RECORDS PROVIDED ::
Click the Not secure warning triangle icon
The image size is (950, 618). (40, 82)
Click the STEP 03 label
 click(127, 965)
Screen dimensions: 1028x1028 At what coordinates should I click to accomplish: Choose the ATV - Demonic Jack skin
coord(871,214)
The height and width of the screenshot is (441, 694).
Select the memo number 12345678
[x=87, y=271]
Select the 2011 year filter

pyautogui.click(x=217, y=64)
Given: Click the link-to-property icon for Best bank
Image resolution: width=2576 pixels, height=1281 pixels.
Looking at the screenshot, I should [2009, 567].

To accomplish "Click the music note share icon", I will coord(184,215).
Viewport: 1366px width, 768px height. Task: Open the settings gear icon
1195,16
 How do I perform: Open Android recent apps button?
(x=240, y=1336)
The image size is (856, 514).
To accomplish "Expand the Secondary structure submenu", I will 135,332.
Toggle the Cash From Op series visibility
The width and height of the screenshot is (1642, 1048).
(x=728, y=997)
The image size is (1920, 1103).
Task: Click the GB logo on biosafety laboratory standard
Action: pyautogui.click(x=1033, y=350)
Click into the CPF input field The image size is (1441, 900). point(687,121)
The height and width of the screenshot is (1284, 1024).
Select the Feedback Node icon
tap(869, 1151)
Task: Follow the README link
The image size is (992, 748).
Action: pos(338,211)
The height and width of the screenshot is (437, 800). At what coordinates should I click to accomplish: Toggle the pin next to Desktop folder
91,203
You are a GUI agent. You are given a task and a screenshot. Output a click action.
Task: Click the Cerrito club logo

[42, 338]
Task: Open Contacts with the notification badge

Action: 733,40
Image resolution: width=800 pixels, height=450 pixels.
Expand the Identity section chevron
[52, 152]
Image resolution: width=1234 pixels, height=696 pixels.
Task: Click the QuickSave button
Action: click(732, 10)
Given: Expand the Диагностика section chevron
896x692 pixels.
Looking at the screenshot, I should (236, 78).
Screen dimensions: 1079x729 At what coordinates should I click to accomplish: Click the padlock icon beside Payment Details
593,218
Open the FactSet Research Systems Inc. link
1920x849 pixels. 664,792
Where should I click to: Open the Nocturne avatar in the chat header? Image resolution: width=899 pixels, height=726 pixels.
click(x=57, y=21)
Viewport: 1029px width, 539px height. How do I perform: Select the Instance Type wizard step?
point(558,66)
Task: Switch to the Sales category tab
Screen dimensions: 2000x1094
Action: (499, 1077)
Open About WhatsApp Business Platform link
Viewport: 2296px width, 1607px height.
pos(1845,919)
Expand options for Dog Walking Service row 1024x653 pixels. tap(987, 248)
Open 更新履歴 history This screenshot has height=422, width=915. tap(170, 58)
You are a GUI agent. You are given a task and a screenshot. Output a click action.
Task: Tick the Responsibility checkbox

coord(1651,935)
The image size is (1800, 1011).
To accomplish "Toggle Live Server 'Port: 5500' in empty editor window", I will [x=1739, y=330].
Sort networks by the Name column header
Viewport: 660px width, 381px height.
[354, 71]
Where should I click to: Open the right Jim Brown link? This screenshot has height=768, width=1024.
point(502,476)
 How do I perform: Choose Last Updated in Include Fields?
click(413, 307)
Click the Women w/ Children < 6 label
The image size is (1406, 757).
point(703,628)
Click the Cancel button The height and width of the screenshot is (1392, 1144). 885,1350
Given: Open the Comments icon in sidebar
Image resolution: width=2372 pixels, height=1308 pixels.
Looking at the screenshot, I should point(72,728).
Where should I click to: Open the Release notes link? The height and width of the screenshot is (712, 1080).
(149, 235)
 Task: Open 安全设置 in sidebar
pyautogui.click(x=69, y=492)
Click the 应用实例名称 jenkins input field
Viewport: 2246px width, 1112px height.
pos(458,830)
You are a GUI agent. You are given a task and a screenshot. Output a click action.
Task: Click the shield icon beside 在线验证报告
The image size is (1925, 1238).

SHORT TASK :: Print all of the items above again, line for line, without changing anything.

ANSWER TO THE EXERCISE ::
Click the Not secure warning triangle icon
The image size is (950, 618). (40, 82)
Click the STEP 03 label
 click(127, 965)
Screen dimensions: 1028x1028 At what coordinates should I click to accomplish: Choose the ATV - Demonic Jack skin
coord(871,214)
The height and width of the screenshot is (441, 694).
Select the memo number 12345678
[x=87, y=271]
Select the 2011 year filter

pyautogui.click(x=217, y=64)
Given: Click the link-to-property icon for Best bank
Image resolution: width=2576 pixels, height=1281 pixels.
Looking at the screenshot, I should [2009, 567].

To accomplish "Click the music note share icon", I will coord(184,215).
Viewport: 1366px width, 768px height. Task: Open the settings gear icon
1195,16
 How do I perform: Open Android recent apps button?
(x=240, y=1336)
The image size is (856, 514).
To accomplish "Expand the Secondary structure submenu", I will 135,332.
Toggle the Cash From Op series visibility
The width and height of the screenshot is (1642, 1048).
(x=728, y=997)
The image size is (1920, 1103).
Task: Click the GB logo on biosafety laboratory standard
Action: pyautogui.click(x=1033, y=350)
Click into the CPF input field The image size is (1441, 900). point(687,121)
The height and width of the screenshot is (1284, 1024).
Select the Feedback Node icon
tap(869, 1151)
Task: Follow the README link
The image size is (992, 748).
Action: pos(338,211)
The height and width of the screenshot is (437, 800). At what coordinates should I click to accomplish: Toggle the pin next to Desktop folder
91,203
You are a GUI agent. You are given a task and a screenshot. Output a click action.
Task: Click the Cerrito club logo

[42, 338]
Task: Open Contacts with the notification badge

Action: 733,40
Image resolution: width=800 pixels, height=450 pixels.
Expand the Identity section chevron
[52, 152]
Image resolution: width=1234 pixels, height=696 pixels.
Task: Click the QuickSave button
Action: click(732, 10)
Given: Expand the Диагностика section chevron
896x692 pixels.
Looking at the screenshot, I should (236, 78).
Screen dimensions: 1079x729 At what coordinates should I click to accomplish: Click the padlock icon beside Payment Details
593,218
Open the FactSet Research Systems Inc. link
1920x849 pixels. 664,792
Where should I click to: Open the Nocturne avatar in the chat header? Image resolution: width=899 pixels, height=726 pixels.
click(x=57, y=21)
Viewport: 1029px width, 539px height. How do I perform: Select the Instance Type wizard step?
point(558,66)
Task: Switch to the Sales category tab
Screen dimensions: 2000x1094
Action: (499, 1077)
Open About WhatsApp Business Platform link
Viewport: 2296px width, 1607px height.
pos(1845,919)
Expand options for Dog Walking Service row 1024x653 pixels. tap(987, 248)
Open 更新履歴 history This screenshot has height=422, width=915. tap(170, 58)
You are a GUI agent. You are given a task and a screenshot. Output a click action.
Task: Tick the Responsibility checkbox

coord(1651,935)
The image size is (1800, 1011).
To accomplish "Toggle Live Server 'Port: 5500' in empty editor window", I will [x=1739, y=330].
Sort networks by the Name column header
Viewport: 660px width, 381px height.
[354, 71]
Where should I click to: Open the right Jim Brown link? This screenshot has height=768, width=1024.
point(502,476)
 How do I perform: Choose Last Updated in Include Fields?
click(413, 307)
Click the Women w/ Children < 6 label
The image size is (1406, 757).
point(703,628)
Click the Cancel button The height and width of the screenshot is (1392, 1144). 885,1350
Given: Open the Comments icon in sidebar
Image resolution: width=2372 pixels, height=1308 pixels.
Looking at the screenshot, I should point(72,728).
Where should I click to: Open the Release notes link? The height and width of the screenshot is (712, 1080).
(149, 235)
 Task: Open 安全设置 in sidebar
pyautogui.click(x=69, y=492)
Click the 应用实例名称 jenkins input field
Viewport: 2246px width, 1112px height.
pos(458,830)
You are a GUI agent. You are given a task and a screenshot. Output a click action.
Task: Click the shield icon beside 在线验证报告
The image size is (1925, 1238).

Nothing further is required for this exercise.